Summary of Question 问题摘要

I am detecting object silhouettes in front of a light source. 我正在检测光源前的物体轮廓。 To simplify the background and remove noise, I require masking everything that isn't the light source. 为了简化背景并消除噪音,我需要屏蔽不是光源的所有东西。 How can I tell when the object would be on the edge of the masked area? 如何辨别物体何时位于蒙面区域的边缘?

Assumptions 假设

Assume featureless (monochrome black and white for edge detection) and ambiguous (a square in image 1 may be a circle in image 2) in shape. 假设形状没有特征(用于边缘检测的单色黑白)和模糊(图像1中的正方形可以是图像2中的圆)。

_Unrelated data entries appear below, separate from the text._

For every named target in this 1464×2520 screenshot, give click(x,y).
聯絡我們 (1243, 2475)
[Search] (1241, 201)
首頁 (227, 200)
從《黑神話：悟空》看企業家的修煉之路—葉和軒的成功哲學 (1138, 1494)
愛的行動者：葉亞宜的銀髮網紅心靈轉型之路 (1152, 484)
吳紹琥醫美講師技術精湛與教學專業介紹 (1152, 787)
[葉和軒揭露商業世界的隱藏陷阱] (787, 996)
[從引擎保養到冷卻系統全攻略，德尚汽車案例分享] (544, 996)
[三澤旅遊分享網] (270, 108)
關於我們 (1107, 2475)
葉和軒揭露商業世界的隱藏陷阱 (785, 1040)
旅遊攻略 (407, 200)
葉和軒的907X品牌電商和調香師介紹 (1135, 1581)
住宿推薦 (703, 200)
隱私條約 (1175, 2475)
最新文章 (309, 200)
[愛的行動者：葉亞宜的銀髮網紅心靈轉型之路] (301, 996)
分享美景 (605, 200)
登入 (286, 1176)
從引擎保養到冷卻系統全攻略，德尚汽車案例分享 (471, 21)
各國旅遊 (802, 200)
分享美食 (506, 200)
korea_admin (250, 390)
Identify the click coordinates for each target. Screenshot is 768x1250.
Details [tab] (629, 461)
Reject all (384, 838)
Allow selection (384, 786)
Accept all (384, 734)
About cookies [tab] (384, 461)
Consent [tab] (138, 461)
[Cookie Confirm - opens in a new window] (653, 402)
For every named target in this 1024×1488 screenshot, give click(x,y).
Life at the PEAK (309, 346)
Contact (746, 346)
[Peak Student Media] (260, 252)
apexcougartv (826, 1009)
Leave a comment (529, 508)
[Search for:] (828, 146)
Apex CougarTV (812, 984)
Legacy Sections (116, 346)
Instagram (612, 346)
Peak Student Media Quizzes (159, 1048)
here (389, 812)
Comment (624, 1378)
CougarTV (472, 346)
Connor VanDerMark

Detailed Explanation of the Problem with "High Quality" Figures “高质量”人物问题的详细解释

Consider a silhouette in front of a light source. 考虑光源前的轮廓。 It is distinct and we can tell it is nested within the outer contour. 它是独特的,我们可以告诉它嵌套在外轮廓内。 Figure 1 depicts a simplified case. 图1描绘了一个简化的案例。

独特的轮廓

We can treat our outer circle as a mask in this case, and easily ignore everything NOT within the contour. 在这种情况下,我们可以将外圈视为蒙版,并且很容易忽略轮廓内的所有内容。 Figure 2 depicts the simplified case with some edge detection. 图2描绘了具有一些边缘检测的简化情况。

这里的轮廓很简单。好哇。

Everything works lovely until the silhouette moves to the edge of the light source. 一切都很美好,直到轮廓移动到光源的边缘。 Suddenly we run into problems. 突然间我们遇到了问题。 Figure 3 is an example of a shape on the edge. 图3是边缘上的形状的示例。

剪影与面具无法区分。

The silhouette is indistinguishable from the black of the background/masked area. 轮廓与背景/遮罩区域的黑色无法区分。 OpenCV either assumes that suddenly the contour of our light source is funny shaped and there is no other object to be detected. OpenCV要么假设我们的光源的轮廓突然变得有趣并且没有其他物体被检测到。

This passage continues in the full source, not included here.